When Inigo Philbrick And I Tried To Cut A Banksy Out Of The Wall It Was Painted On

To be a good art dealer you need to be both prescient and manipulative. The mere ability to spot a trend or an artist is not enough. You have to know how to get what you want from the situation, to buy early and hold your nerve. That I never had this instinct can be evidenced by the fact that when I went to the British street artist Banksy’s Christmas pop-up, Santa’s Ghetto, in December 2004, I bought two prints for £100 each. I took them home, stuck one on my wall with drawing pins in the full glare of a south-facing window, and the other I promptly lost to the murky gods of the underbed. Today, in good condition, those prints would be worth upwards of £150,000. Each.

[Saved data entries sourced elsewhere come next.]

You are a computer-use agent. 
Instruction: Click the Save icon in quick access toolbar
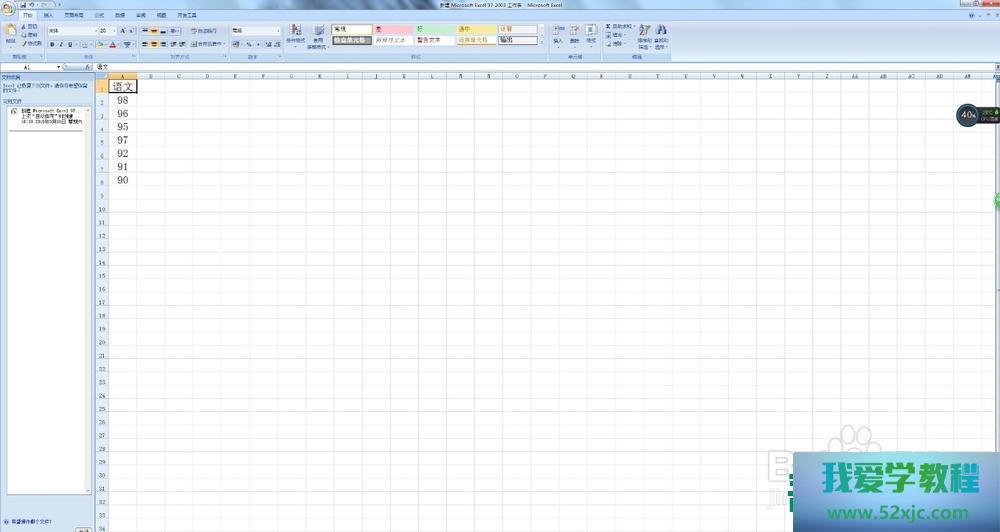pos(23,5)
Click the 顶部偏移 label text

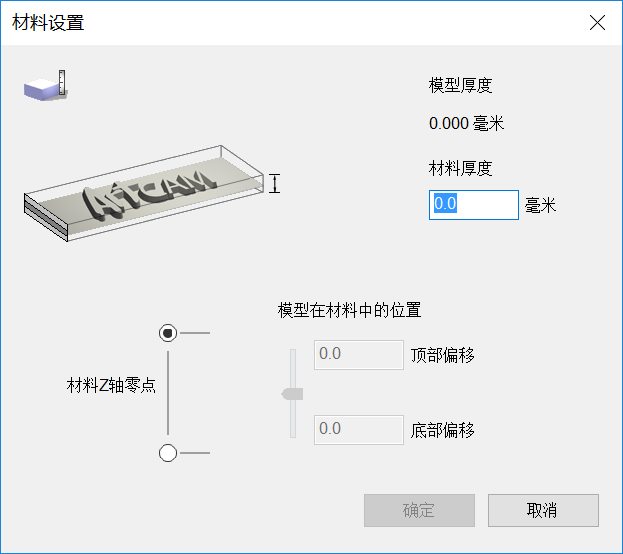click(443, 355)
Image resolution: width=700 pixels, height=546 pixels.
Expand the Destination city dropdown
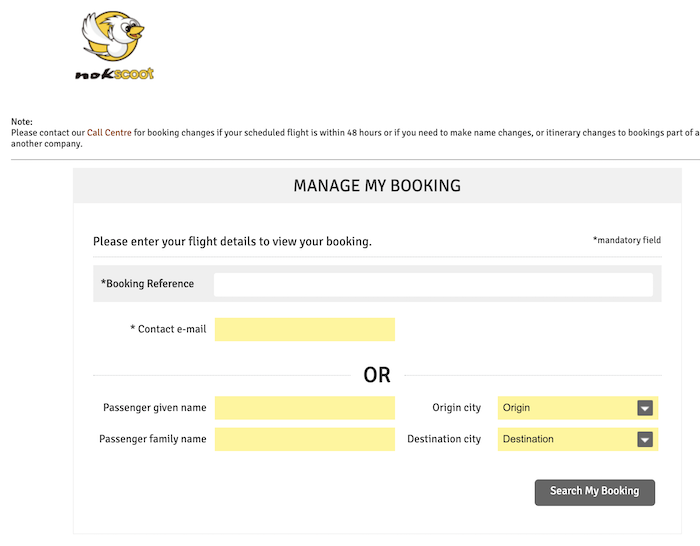578,439
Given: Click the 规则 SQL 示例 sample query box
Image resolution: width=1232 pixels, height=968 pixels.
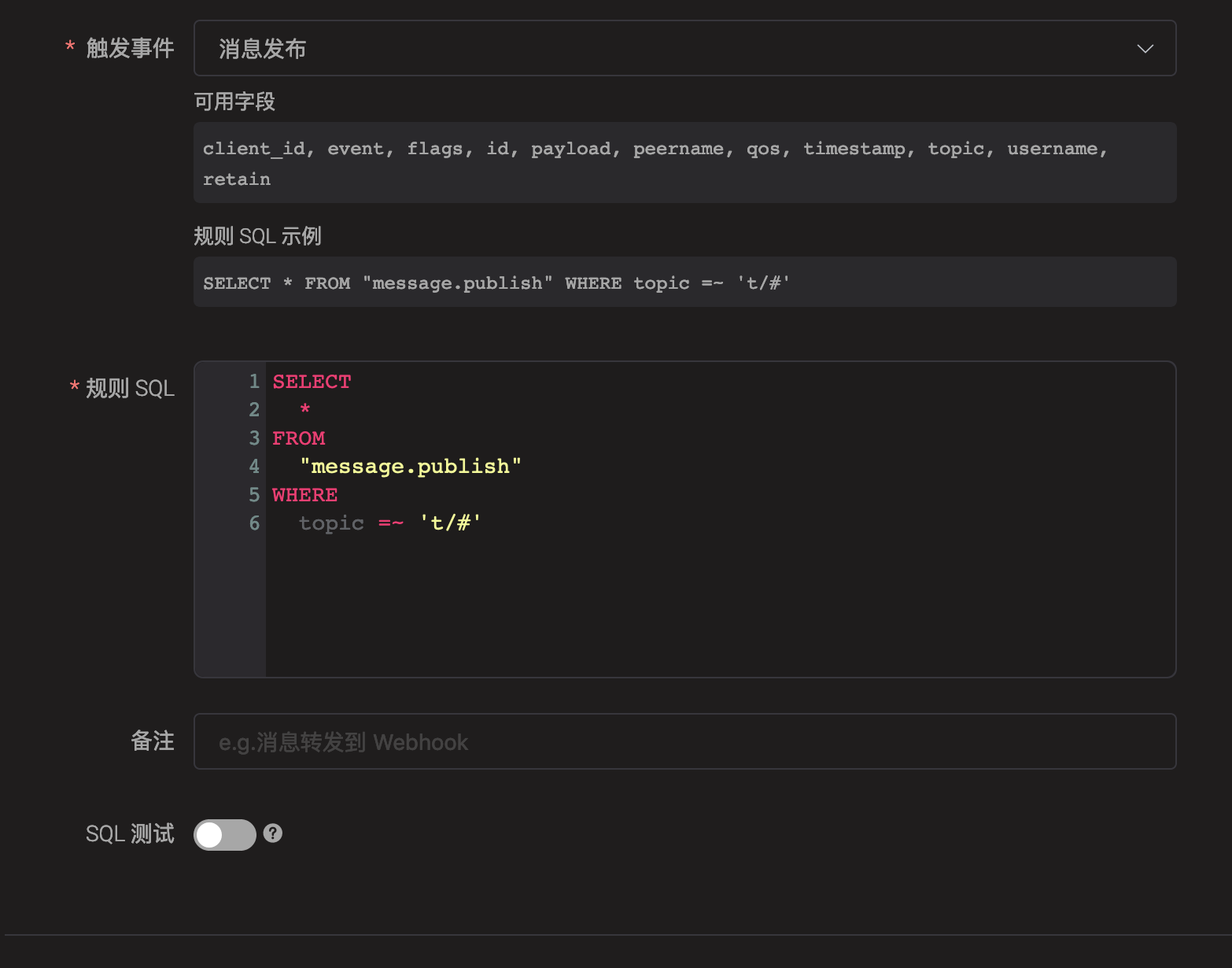Looking at the screenshot, I should [x=684, y=283].
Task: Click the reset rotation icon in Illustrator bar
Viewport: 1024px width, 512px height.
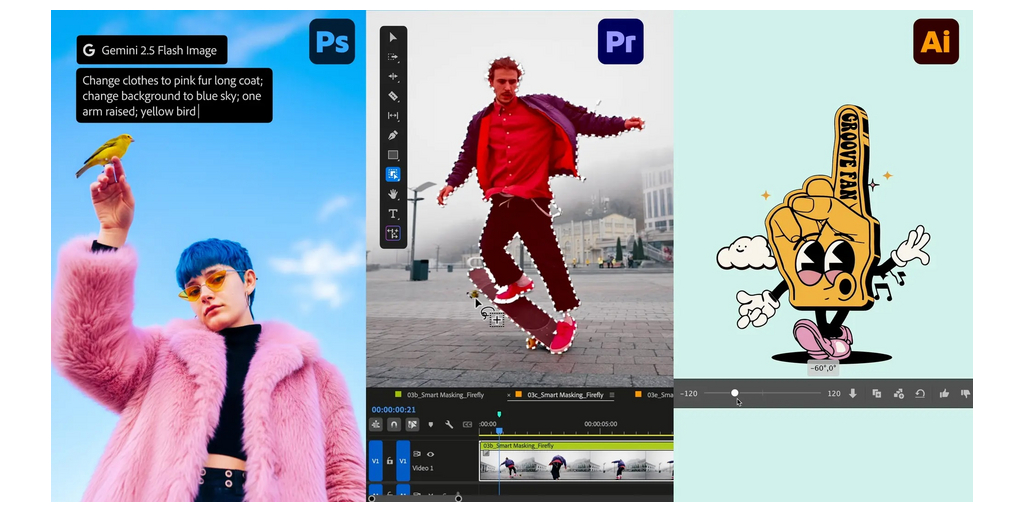Action: (x=920, y=394)
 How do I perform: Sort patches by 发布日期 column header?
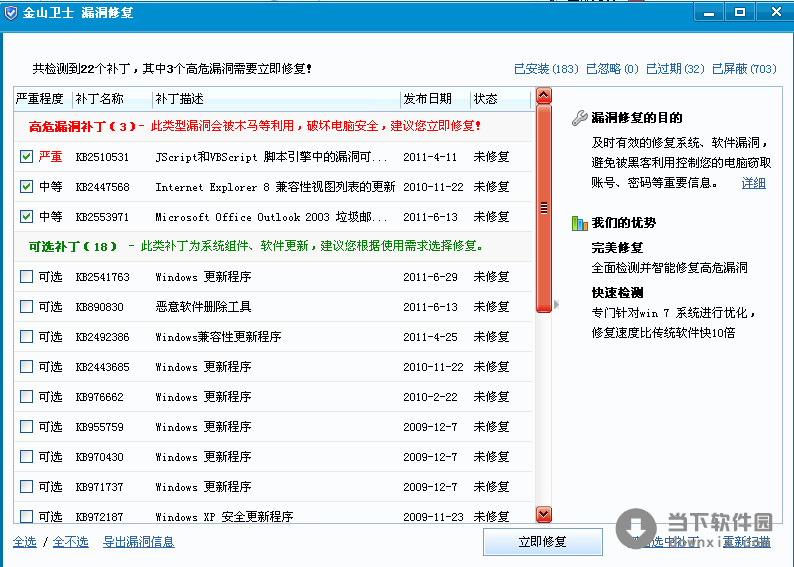pyautogui.click(x=427, y=99)
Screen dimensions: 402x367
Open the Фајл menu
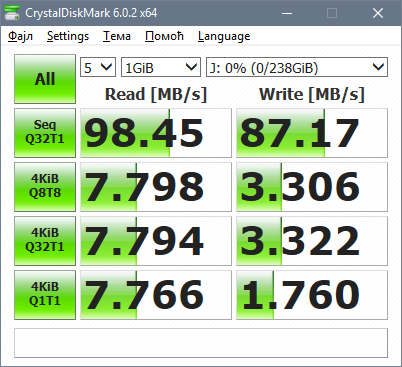click(20, 36)
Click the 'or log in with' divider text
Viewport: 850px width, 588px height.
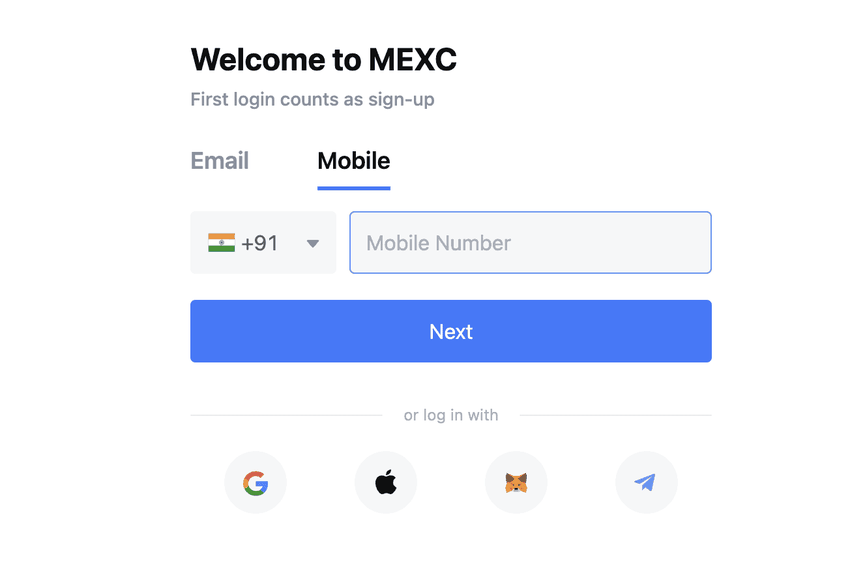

When I told Inigo [Philbrick] this story he almost fell off his chair laughing. The art world at the time cared little for Banksy and I suspect the feeling was mutual. Inigo, however, sensed opportunity. One afternoon in the autumn of 2007, he emailed me an image of a pair of metal doors. The email contained no text but the subject line read, “Call me when you’ve seen this.” At first I was confused. The doors looked ordinary, grubby. The photo was blurry but when I zoomed in I noticed at the bottom of the door on the left what appeared to be a Banksy rat wearing a baseball cap and holding a beatbox on its shoulder.

When I arrived at the rat’s location in east London half an hour later, it was dark and raining. I found Inigo sitting on a low wall, huddled under an umbrella and glued to his BlackBerry. “I’ve found the owner on the Land Registry,” he said flatly, “but I don’t think that’s the way to do this. What we want to do is find whoever’s in charge of the building and offer to replace the doors and bang him some cash. Say five grand for the door and 10 for the guy? We want him to feel incentivised.”

“Where are we going to get £15,000 from?”

“We’ll figure all that out,” said Inigo dismissively. “The important thing is to get in with our offer quickly and keep the building guy quiet. We don’t want him finding out what it could be worth.”

“How much do you think it’s worth?”

“I won’t know until we hear back from my guy at Phillips, but I would guess upwards of £50k.”

Inigo and I returned early on a Saturday and the building, which housed offices and design studios, was quiet. Through the plate glass windows we could see a cleaner at work and a security guard dozing off. He shuddered awake as I pushed at the locked glass doors. I smiled broadly. He levered himself out of his chair, all 6ft 6in of him.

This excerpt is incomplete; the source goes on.